Tindakan yang dianggap melanggar hukum ini menjadi dasar bagi gugatan terhadap lembaga penyelenggara pemilihan umum tersebut.
“Apabila sidang dipanggil, kami akan menghadirinya,” ungkap Ketua KPU Hasyim Asy’ari, di Kantor KPU Jakarta, Senin (30/10/2023).
Gugatan ini diajukan oleh Brian Demas Wicaksono, seorang akademisi dan dosen yang mengajukan tuntutan terhadap lembaga yang dipimpin oleh Hasyim. Gugatan ini berkaitan dengan putusan Mahkamah Konstitusi Nomor 90/PUU-XXI-2023.
“Kami akan mempelajari panggilan dari pengadilan, dan saat ini belum bisa memberikan komentar lebih lanjut,” lanjut Hasyim.
Putusan Mahkamah Konstitusi tersebut menyangkut batas usia minimal bagi calon presiden dan calon wakil presiden, yang ditambah dengan ketentuan bahwa mereka pernah menjabat sebagai kepala daerah.
Setelah putusan ini diumumkan pada tanggal 16 Oktober lalu, KPU segera mengirimkan surat kepada partai politik yang akan berpartisipasi dalam Pemilu 2024 untuk menjalankan putusan MK tersebut. Surat ini diterbitkan oleh KPU pada tanggal 17 Oktober lalu.

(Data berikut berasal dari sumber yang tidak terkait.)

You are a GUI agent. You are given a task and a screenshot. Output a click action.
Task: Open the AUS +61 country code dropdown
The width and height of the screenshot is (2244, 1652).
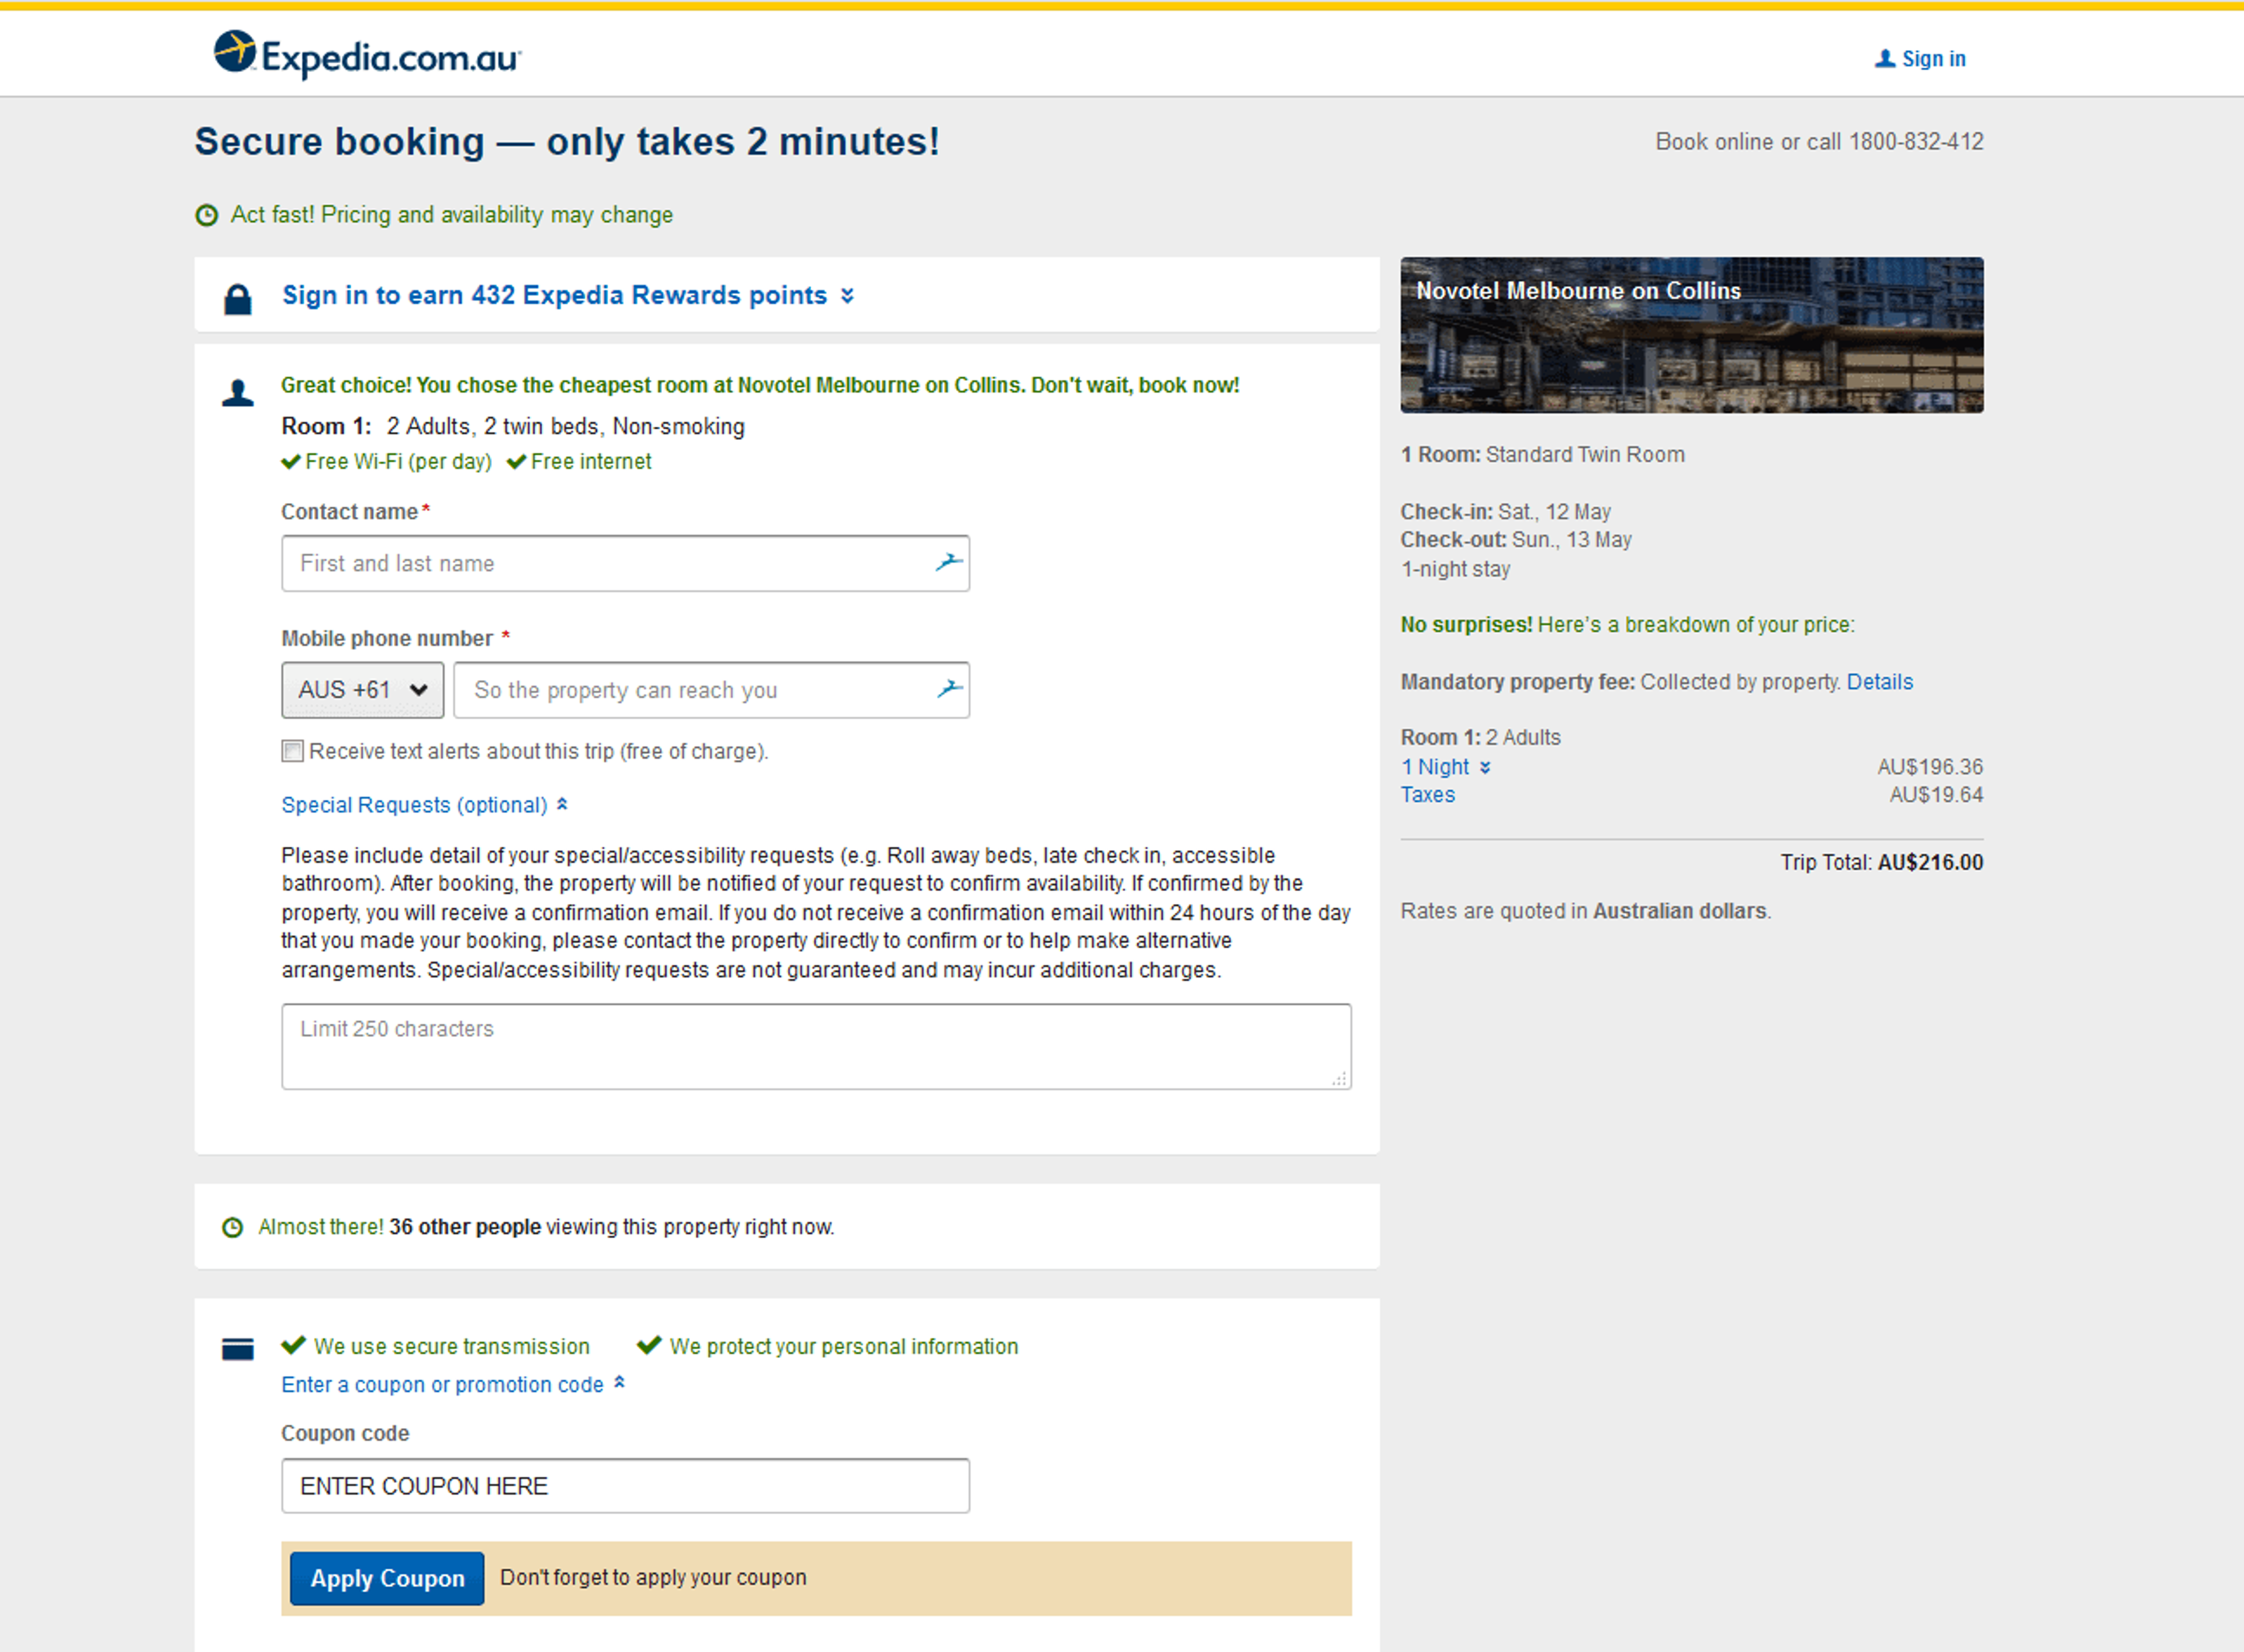[x=362, y=690]
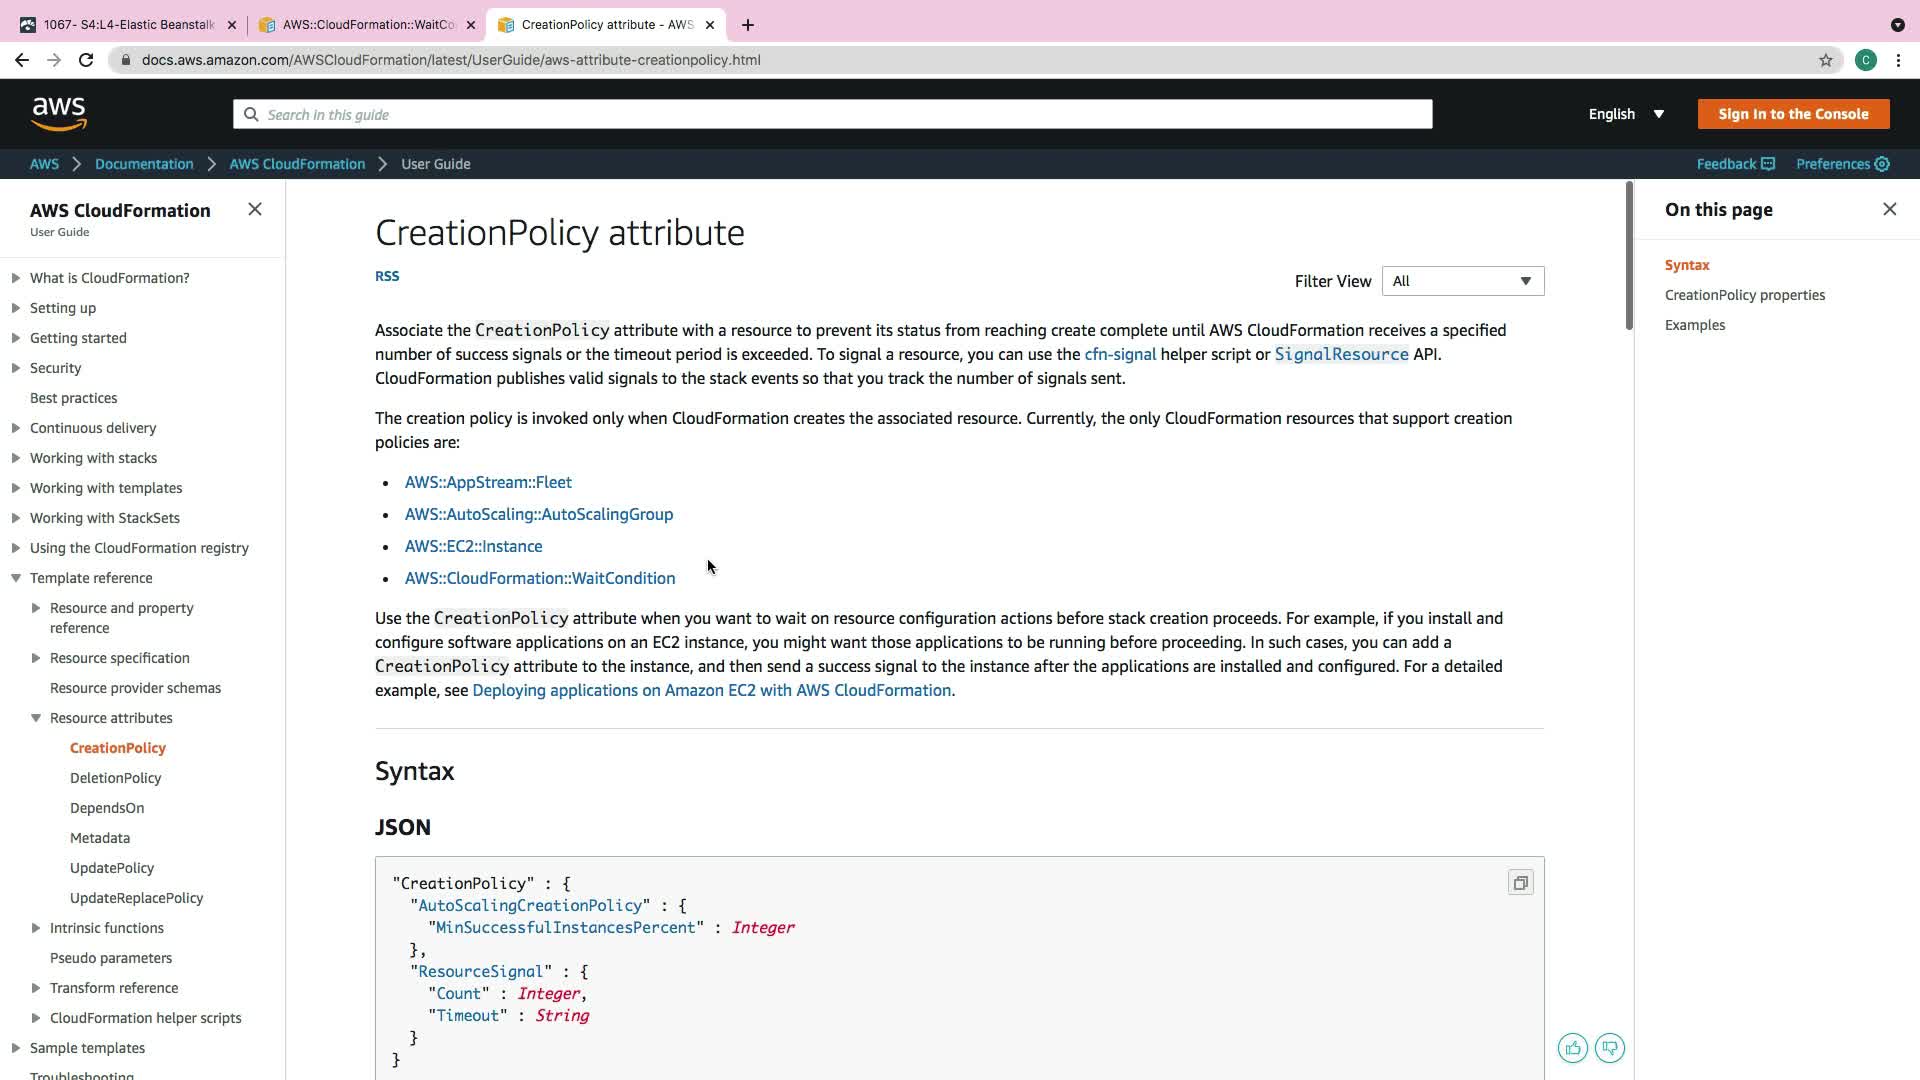Viewport: 1920px width, 1080px height.
Task: Reload the page in the browser
Action: click(x=86, y=60)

Gugatan sebesar Rp 70,5 triliun diajukan karena KPU dituduh melanggar peraturan. Dugaan pelanggaran ini muncul karena KPU menerima pendaftaran Gibran Rakabuming Raka sebagai pasangan Prabowo Subianto tanpa melakukan revisi terlebih dahulu pada Peraturan KPU Nomor 7 Tahun 2017.
Selain itu, putusan MK yang dianggap mempermudah pencalonan Gibran sebagai pasangan Prabowo dianggap melanggar etika.
Saat ini, dugaan pelanggaran etika ini sedang ditangani oleh Majelis Kehormatan Mahkamah Konstitusi atau MKMK.
Ketua MK, Anwar Usman, dituduh terlibat dalam konflik kepentingan dalam putusan Nomor 90 Tahun 2023. Anwar adalah paman Gibran dan juga menjabat sebagai Wali Kota Solo.
Gugatan terhadap KPU diajukan di Pengadilan Negeri Jakarta Pusat, Jalan Bungur Besar Raya, Jakarta Pusat pada Senin, 30 Oktober 2023.